Table 3. Results of the local lymph node assay (LLNA) for fragrances that have not been categorized as “established allergen in humans” (for a presentation of all substances see [1]). In ascending order of EC3 value (low values represent higher allergenic potency).

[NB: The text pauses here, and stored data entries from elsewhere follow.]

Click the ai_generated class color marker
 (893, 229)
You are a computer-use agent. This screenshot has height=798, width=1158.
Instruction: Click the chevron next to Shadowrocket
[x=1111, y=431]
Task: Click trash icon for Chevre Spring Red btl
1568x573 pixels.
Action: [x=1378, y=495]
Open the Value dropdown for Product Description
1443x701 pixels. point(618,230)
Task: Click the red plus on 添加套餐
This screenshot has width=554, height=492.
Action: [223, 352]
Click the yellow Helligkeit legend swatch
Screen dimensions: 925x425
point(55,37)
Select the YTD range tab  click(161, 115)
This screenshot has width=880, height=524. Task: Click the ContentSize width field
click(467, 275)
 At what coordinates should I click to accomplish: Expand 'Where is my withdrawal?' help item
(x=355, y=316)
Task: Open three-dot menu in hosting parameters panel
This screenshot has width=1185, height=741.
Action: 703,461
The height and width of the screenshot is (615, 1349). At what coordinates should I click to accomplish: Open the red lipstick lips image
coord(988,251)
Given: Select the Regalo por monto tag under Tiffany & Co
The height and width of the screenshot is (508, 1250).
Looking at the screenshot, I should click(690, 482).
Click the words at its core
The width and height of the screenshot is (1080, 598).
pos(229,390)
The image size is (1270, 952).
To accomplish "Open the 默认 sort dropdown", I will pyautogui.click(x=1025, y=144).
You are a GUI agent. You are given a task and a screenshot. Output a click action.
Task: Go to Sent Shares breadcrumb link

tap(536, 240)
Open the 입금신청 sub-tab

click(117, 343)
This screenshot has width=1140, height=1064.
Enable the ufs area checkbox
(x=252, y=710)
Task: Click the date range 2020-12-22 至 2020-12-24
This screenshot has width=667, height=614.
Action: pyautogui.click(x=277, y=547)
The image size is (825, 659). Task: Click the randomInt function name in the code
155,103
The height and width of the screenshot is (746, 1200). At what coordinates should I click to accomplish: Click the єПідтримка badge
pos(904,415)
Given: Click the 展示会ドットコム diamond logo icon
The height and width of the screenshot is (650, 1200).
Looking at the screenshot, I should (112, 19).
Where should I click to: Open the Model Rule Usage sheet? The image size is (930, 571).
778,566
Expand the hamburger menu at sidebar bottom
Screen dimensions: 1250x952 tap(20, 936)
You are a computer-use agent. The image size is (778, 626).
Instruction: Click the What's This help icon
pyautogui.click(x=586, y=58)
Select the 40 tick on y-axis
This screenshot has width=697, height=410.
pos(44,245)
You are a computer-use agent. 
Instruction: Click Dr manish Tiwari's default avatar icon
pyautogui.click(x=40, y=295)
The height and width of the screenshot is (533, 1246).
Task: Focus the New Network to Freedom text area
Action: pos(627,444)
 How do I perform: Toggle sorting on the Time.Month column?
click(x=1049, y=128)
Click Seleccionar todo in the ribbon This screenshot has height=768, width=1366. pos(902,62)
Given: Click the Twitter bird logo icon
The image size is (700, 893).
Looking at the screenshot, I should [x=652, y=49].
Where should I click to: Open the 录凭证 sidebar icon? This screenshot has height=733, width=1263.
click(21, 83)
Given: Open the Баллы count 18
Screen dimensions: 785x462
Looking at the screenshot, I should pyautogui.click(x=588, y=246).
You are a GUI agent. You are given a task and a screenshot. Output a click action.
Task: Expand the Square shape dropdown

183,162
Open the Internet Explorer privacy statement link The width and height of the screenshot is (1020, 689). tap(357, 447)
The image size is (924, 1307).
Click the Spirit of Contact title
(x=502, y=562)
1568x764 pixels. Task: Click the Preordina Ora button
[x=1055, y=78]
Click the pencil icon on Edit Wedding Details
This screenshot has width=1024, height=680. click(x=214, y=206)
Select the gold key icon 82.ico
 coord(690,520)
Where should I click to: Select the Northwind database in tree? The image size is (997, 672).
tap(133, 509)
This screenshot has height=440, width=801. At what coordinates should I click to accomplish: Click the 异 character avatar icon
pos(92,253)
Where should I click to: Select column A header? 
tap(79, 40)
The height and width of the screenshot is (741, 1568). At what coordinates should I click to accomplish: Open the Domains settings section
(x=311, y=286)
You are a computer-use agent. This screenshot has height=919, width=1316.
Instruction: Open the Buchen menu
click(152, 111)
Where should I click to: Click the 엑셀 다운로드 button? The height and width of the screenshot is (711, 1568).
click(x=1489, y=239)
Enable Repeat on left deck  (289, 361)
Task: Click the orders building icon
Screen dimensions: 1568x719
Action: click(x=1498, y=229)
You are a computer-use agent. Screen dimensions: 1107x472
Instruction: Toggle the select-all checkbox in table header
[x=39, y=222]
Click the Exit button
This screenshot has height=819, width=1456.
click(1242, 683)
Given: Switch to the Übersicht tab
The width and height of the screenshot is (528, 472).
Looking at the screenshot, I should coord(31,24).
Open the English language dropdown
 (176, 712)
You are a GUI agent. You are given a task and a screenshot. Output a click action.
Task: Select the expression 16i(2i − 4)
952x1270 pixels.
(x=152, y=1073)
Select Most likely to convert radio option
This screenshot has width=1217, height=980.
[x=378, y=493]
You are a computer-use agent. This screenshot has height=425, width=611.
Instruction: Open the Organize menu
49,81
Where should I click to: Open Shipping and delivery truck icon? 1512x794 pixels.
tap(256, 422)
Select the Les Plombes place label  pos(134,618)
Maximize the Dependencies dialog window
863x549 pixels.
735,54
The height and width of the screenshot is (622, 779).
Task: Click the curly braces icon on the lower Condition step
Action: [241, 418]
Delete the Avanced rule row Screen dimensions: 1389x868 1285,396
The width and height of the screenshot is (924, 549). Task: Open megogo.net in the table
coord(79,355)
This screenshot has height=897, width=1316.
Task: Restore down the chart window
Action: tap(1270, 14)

| Substance (INCI name or name of perfume according to CosIng) | CAS number | EC3 value | Reference | |
|---|---|---|---|---|
| % | molar | |||
| Hexyl salicylate | 6259-76-3 | 0.18 | 0.008 | [17, 18] |
| 2-Hexylidene cyclopentanone | 17373-89-6 | 2.4 | 0.14 | [17] |
| Methyl octine carbonate | 111-80-8 | 2.5 | 0.15 | [17] |
| trans-2-Hexenal | 6728-26-3 | 2.6 | 0.26 | [17] |
| Phenylacetaldehyde | 122-78-1 | 3 | 0.25 | [17, 19] |
| Allyl phenoxyacetate | 7493-74-5 | 3.1 | 0.16 | [17] |
| 4-tert.-Butyldihydrocinnamaldehyde | 18127-01-0 | 4.3 | 0.23 | [17] |
| Methylcinnamic aldehyde | 101-39-3 | 4.5 | 0.31 | [17, 19] |
| 2-Methoxy-p-cresol (2-Methoxy-4-methylphenol) | 93-51-6 | 5.8 | 0.42 | [17, 19] |
| Dibenzyl ether | 103-50-4 | 6.3 | 0.32 | [17] |
| Isocyclocitral | 1335-66-6 | 7.3 | 0.48 | [17] |
| 2,3-Dihydro-2,2,6-trimethylbenzaldehyde | 116-26-7 | 7.5 | 0.50 | [19] |
| Perillaldehyde (p-Mentha-1,8-dien-7-al) | 2111-75-3 | 8.1 | 0.54 | [17, 19] |
| 3-(p-Cumenyl)-2-methylpropionaldehyde (p-Isobutyl-a-methyl hydrocinnamaldehyde) | 6658-48-6 | 9.5 | 0.46 | [17] |
| Methylundecanal | 110-41-8 | 10 | 0.54 | [19] |
| Methylenedioxyphenyl methylpropanal | 1205-17-0 | 16.4 | 0.85 | [17, 18] |
| Cyclamen aldehyde | 103-95-7 | 22 | 1.64 | [19] |
| Methoxyhydratropaldehyde (4-Methoxy-α-methyl benzenpropanal) | 5462-06-6 | 23.6 | 1.32 | [17] |
Structure activity relationship (SAR)
The ability of a substance to act as a hapten, be it after (bio-)activation, significantly depends on its bonding capacity to skin proteins. This characteristic can frequently be deduced from the chemical structure of the molecules when “structural alerts” are observed [21]. A further option is to study the quantitative structure activity relationships (QSAR); this investigation is based on experimental findings on reactivity and other substance-specific data. However, for many fragrances, no quantitative data are available. Furthermore, the sometimes decisive (bio-)activation [14] makes valid modeling difficult. Therefore, fragrances that are important in terms of exposure, but for which insufficient human or experimental data were present, were categorized for the SCCS opinion based on the consenting expert opinion of the involved chemists. Table 4 shows the fragrances for which a sensitizing effect is predicted (“++”) or possible (“+”) and for which additionally (i) human data are present that alone were not sufficient to categorize a substance as “established allergen in humans” or (ii) findings from animal experiments suggest an important sensitizing potency. The latter was not demonstrated by the above-mentioned, separately-considered experimental studies but rather on the basis of an “R43”-label according to REACH.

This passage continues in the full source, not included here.